2.6. Performance Evaluation

Analyzing errors in the estimation of human motion is difficult, one has to deal with what people perceive as posed errors [31]. In similar works, either the Euclidean joint distance [15,24] or the joint angle errors [13,20] have been selected as error metrics. Furthermore, different applications may stress more errors on different parts of the body. A biomechanical application could focus more on specific joint angles, while a virtual reality application might be more interested in end-effector positions. For the sake of generality, both error metrics are reported and investigated in this work. In particular, joint angles are calculated as the relative orientation (to the proximal segment) of adjacent segments. The joint angle error (in three rotational directions) is then computed as the absolute difference between the measured and estimated joint angles. Joint positions are calculated using forward kinematics on segment lengths and orientations starting from the pelvis [32]. The joint position error is then computed as the Euclidean distance between the measured and estimated joint positions.

3. Results and Discussion

In this section, we evaluate the impact of sensor placement (Section 3.1) and different activities (Section 3.2) on the performance of NNS and ANN. Furthermore, generalization of such performance over different subjects (Section 3.3) and the impact of sensor noise (Section 3.4) are also investigated.

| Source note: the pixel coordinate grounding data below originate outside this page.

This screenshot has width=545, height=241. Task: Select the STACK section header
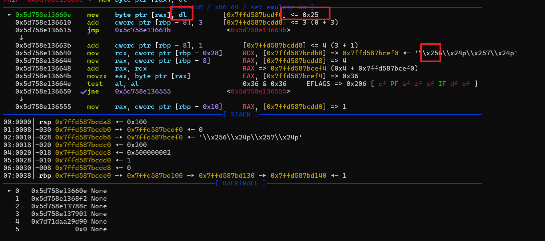click(240, 115)
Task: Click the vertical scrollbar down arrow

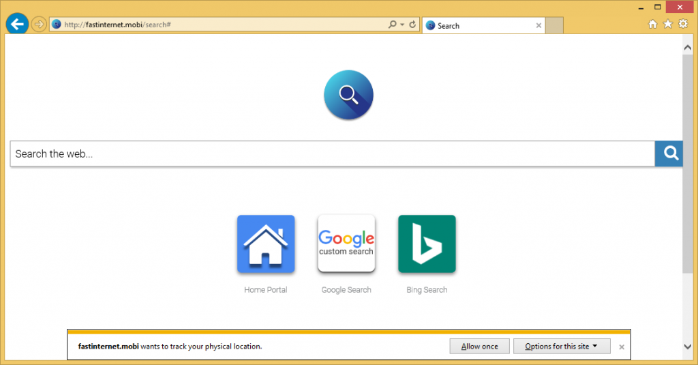Action: point(688,347)
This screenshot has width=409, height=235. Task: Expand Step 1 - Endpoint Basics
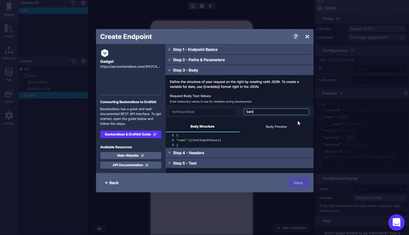pos(195,50)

Accompanying videos can provide the reader with a clear intuition of algorithms performance. Nonetheless, for lack of space, in Figure 2a representative selection of measured and estimated body poses for a few different activities (namely, walk, squatting, and kneeling) is shown.

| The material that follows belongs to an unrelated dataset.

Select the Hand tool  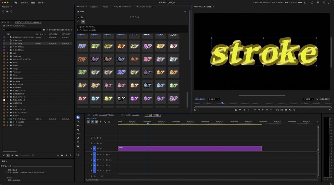coord(78,146)
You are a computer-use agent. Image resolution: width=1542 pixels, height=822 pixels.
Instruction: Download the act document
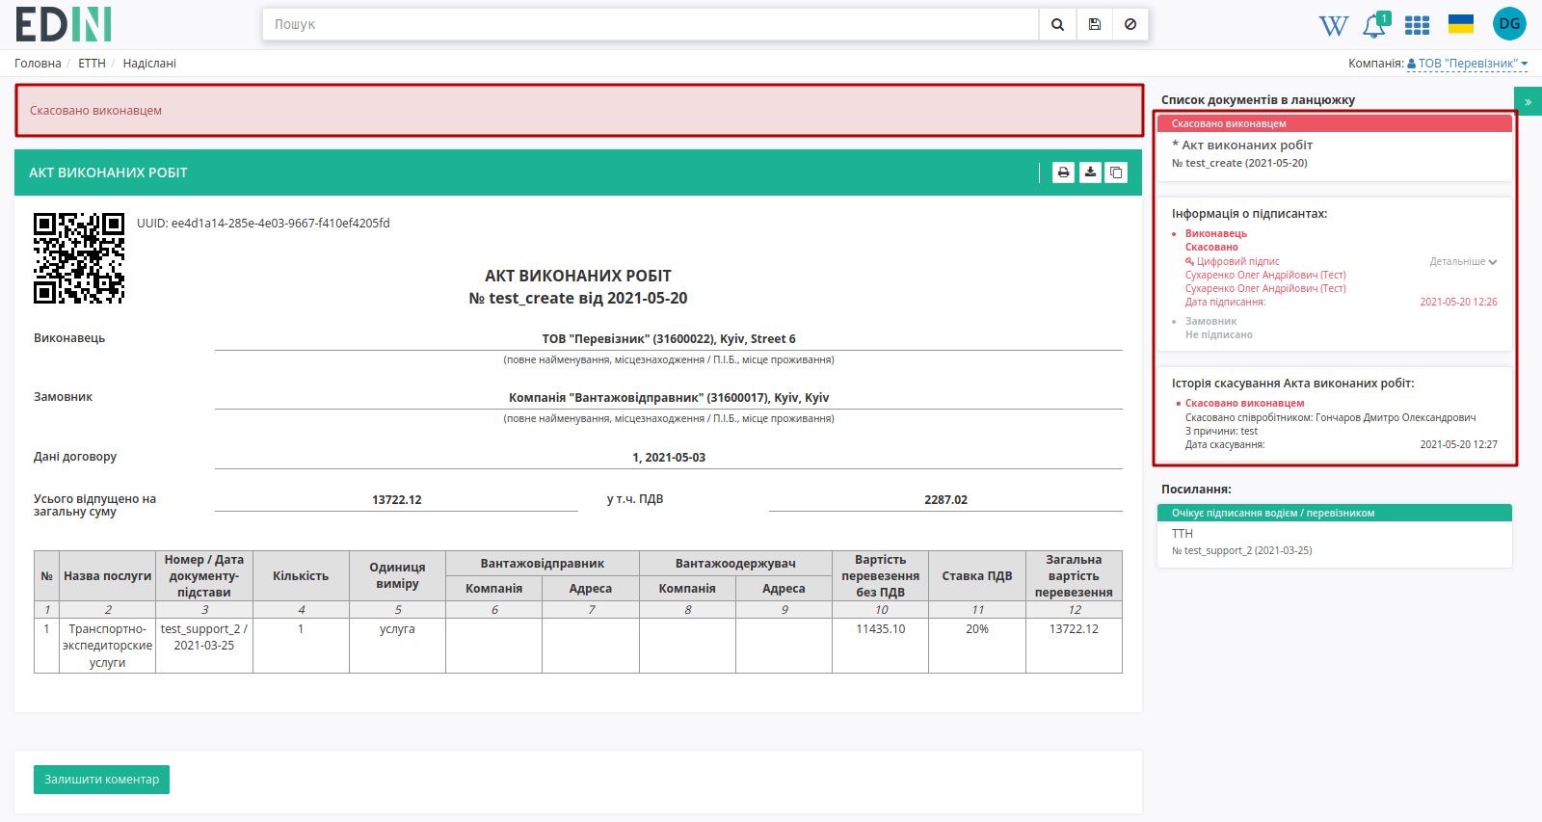(1090, 172)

3.1. Sensor Configuration Comparison

Optimal sensor placement (on the body) in a reduced sensor system could be influenced by the requirements of the application of interest; in this work, we define it as the one that leads to the smallest average joint position/angle error. To limit the number of options, we investigated six configurations (all of them composed of five sensors), summarized in Figure 3a,b. As mentioned in Section 2.4, the pelvis (shown as the red dot marked with P) is chosen as the reference segment for all configurations. Since, in our approach, upper- and lower-body pose estimation is separately performed, the chosen configurations have been defined so that the sensors are split uniformly between upper- and lower-body.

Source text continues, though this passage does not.